Review Of Work And Other Sins, by Charlie LeDuff
Copyright © by Dan Schneider, 11/25/05


  The name Charlie LeDuff was, a couple years ago, associated with another of those scandalous incidents of a newspaper reporter’s malfeasance. There had been reporters accused of making up details to ‘liven up’ their reportage, and some even won Pulitzer Prizes for it, but LeDuff was accused of plagiarizing some parts of a book about kayaking down the Los Angeles River for a fluff story he was writing about the same topic, even though it was merely an uncredited distillation of factoids.

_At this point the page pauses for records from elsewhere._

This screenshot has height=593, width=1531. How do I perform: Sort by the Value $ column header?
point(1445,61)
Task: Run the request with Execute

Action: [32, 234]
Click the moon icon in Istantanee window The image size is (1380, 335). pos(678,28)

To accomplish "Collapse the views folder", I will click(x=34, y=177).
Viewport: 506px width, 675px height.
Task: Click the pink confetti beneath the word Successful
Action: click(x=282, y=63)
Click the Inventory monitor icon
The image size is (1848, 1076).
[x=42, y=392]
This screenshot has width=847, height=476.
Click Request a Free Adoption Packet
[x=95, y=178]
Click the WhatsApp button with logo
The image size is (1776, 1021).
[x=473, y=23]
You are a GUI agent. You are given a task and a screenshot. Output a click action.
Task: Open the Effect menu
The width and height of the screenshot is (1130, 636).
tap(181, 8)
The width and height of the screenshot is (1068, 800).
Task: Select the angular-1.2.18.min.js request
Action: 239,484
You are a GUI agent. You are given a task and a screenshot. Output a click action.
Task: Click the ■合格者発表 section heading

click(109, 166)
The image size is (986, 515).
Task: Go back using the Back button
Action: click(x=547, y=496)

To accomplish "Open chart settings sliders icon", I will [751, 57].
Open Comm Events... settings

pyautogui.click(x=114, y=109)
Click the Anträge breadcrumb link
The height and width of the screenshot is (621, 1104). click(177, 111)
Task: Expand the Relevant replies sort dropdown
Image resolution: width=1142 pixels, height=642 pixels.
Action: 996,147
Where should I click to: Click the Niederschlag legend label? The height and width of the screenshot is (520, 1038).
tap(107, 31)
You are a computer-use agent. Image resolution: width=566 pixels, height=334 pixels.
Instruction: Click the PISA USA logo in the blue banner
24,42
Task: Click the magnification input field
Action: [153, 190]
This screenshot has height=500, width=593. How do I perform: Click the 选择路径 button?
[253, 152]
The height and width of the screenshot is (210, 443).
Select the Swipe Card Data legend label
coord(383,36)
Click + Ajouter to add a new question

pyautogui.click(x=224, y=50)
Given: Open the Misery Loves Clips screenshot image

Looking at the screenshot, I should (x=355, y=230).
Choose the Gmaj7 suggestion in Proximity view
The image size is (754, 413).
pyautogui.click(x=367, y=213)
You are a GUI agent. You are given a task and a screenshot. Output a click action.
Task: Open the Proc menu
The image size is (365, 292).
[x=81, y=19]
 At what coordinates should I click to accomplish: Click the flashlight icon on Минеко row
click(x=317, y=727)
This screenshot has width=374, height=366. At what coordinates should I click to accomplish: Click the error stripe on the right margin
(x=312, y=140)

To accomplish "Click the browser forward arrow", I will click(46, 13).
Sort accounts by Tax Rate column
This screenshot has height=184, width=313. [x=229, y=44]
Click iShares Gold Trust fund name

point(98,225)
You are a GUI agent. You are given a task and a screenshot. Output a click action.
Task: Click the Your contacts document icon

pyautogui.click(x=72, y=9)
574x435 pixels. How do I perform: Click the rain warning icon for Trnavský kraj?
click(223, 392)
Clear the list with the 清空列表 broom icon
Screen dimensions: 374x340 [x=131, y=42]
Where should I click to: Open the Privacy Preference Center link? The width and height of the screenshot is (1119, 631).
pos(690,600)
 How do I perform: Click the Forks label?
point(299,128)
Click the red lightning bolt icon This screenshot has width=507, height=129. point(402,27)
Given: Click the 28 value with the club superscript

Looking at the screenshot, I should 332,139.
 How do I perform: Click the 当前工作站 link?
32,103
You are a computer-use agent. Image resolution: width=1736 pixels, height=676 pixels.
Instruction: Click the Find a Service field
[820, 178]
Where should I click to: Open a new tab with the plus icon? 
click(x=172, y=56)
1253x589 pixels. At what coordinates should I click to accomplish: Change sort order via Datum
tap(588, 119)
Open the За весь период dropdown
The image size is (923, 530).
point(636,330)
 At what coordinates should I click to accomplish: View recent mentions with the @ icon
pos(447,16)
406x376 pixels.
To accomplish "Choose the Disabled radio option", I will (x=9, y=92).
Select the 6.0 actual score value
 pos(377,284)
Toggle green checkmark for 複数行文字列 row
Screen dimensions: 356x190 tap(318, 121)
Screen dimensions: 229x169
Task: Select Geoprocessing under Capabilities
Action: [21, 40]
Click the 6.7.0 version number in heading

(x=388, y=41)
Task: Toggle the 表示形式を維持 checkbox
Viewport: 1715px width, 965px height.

While this had nothing to do with his reporting his name was bandied about as another example of the faux ‘liberal media bias’ because LeDuff is a decidedly pro-working class writer, much in the vein of a Studs Terkel.

  I do not know whether the charges of plagiarism were true or not, yet know that such charges are rife in the literary world, to discredit people whose opinions- usually political, differ from the accuser’s, but this had no bearing on his reporting, nor the flavor of the mini-vignettes he paints, culled from a weekly New York Times column called Bending Elbows, he wrote in the late 1990s-early 2000s, in the book Work And Other Sins: Life In New York City And Thereabouts. In dozens of small tales LeDuff really captures the essence of New York City’s underside, the way, a century earlier, Jacob Riis chronicled it in photographs, in How The Other Half Lives.

  LeDuff proudly declaims, ‘New York is a glamorous city, constituted mostly of nobodies’, and on that score he is right. But, o, what nobodies there are! from people coping with the aftermath of 9/11 to the remains of what was once New York’s thriving fishing and gaming industries, to the gay underworld, to assorted dives and bars around town, LeDuff paints unflinching portraits of real people. Yet, they are snapshots- not studied portraits. We get a wry smile, a man atop the Empire State Building, men who think they can get around the rules and regulations of the city, be it in Jamaica Bay, or in a strip club, or immigrants who will never make it in the new land, hopeful, perhaps, that their children will….We are left wanting more, as we so often are in life, and I know, and state here, that these slight but beautiful portraits will be transmogrified at some future dates in works of mine into fully realized characters. There seems to me, at least, an inner demand to do so. Such is the power of LeDuff’s prose. Yet, there are limits on it. The best of the pieces clock in at 800-1200 words. Above that threshold LeDuff’s magic genericizes, and he becomes just another reporter.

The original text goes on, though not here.